-------- Extracted information

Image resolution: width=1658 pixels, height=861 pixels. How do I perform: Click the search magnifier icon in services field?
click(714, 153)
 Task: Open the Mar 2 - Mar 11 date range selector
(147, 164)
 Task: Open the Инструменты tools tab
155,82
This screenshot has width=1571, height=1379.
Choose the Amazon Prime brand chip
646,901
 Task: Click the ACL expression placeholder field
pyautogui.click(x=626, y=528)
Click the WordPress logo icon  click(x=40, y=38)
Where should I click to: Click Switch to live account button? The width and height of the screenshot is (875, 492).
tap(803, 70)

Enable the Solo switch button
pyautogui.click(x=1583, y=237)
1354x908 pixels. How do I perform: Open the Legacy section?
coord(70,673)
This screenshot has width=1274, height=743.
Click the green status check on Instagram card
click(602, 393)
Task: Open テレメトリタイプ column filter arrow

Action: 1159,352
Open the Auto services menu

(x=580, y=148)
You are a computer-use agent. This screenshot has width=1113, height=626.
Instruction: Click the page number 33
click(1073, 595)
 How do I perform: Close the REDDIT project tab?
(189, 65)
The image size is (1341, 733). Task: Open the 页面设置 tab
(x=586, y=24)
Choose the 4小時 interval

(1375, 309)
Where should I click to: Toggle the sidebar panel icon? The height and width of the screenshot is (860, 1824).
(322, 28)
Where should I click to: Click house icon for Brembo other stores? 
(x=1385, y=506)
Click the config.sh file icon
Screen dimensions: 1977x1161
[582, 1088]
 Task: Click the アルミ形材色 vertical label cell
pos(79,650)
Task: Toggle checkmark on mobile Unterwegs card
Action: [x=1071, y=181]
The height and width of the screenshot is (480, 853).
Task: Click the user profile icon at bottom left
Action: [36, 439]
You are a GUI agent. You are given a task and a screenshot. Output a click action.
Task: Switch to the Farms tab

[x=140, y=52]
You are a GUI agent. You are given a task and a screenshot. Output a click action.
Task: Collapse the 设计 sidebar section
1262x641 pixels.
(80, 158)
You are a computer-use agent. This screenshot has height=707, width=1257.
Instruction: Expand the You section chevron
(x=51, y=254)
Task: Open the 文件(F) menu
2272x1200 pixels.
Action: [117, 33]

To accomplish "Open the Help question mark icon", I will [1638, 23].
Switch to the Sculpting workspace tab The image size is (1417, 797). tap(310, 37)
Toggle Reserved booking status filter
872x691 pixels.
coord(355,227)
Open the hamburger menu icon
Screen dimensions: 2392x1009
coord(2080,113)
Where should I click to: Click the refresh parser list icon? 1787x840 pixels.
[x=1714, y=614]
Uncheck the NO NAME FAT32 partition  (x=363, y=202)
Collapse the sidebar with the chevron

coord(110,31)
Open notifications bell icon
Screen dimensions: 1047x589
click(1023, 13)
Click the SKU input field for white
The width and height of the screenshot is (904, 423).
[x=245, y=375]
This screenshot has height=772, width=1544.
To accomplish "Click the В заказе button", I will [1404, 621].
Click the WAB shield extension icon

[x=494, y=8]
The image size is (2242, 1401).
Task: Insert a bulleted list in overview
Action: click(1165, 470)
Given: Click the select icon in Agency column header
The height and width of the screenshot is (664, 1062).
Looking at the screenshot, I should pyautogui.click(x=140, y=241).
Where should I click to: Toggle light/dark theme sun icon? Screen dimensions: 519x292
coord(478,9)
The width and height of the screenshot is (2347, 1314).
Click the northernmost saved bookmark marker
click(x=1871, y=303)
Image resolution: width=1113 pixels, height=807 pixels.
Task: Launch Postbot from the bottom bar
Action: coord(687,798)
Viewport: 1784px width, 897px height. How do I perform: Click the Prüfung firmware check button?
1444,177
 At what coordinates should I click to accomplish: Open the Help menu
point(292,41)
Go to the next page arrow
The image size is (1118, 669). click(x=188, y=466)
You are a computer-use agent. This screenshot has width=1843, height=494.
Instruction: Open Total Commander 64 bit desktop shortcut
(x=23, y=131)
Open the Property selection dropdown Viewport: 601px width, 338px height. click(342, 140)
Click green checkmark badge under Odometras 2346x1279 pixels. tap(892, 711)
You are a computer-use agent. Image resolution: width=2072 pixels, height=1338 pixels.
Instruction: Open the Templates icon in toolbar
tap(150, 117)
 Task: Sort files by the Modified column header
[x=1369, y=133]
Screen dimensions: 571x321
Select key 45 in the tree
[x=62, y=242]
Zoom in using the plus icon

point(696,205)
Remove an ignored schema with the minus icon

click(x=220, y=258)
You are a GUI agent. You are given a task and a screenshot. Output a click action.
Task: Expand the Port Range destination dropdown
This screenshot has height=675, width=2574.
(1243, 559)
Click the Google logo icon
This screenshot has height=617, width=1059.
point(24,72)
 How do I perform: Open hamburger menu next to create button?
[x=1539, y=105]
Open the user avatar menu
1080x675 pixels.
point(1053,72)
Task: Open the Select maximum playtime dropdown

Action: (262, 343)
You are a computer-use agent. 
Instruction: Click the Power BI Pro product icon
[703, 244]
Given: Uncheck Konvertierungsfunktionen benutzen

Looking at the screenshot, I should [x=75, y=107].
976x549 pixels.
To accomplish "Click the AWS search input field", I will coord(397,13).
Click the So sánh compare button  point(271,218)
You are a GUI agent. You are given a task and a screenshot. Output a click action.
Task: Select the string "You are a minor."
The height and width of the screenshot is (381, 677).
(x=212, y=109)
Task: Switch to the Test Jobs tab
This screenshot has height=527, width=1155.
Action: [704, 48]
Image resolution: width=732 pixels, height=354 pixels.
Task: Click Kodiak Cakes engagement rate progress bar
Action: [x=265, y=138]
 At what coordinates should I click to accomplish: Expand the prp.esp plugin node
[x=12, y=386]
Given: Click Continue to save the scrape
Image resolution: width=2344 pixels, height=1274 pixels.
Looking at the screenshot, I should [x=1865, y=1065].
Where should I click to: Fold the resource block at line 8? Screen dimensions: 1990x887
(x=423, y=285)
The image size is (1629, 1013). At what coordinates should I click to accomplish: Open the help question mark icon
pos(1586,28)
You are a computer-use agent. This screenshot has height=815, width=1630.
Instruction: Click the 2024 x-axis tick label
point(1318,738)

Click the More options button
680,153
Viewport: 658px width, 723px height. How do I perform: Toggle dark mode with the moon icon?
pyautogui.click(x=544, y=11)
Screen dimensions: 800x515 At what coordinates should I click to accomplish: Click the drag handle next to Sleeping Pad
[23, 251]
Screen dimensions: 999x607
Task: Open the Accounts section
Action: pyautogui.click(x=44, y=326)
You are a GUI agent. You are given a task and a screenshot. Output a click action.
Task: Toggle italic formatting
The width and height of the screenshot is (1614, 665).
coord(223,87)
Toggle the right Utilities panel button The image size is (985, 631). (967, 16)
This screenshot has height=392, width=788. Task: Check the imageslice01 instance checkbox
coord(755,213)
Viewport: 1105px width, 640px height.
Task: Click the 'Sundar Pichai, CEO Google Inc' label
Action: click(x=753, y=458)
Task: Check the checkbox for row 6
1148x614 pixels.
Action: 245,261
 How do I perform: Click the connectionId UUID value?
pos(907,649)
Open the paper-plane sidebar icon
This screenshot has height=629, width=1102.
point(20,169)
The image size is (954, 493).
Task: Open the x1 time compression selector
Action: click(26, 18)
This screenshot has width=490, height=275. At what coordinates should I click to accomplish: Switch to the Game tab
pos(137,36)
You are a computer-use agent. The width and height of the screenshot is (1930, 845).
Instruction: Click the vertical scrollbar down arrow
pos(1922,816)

----------------

**Exercise**
Copy out each line of the material in which the word "will" turns up.

**Output of the exercise**
To accomplish "Open the Help question mark icon", I will [1638, 23].
To accomplish "Click the В заказе button", I will [1404, 621].
To accomplish "Click the AWS search input field", I will coord(397,13).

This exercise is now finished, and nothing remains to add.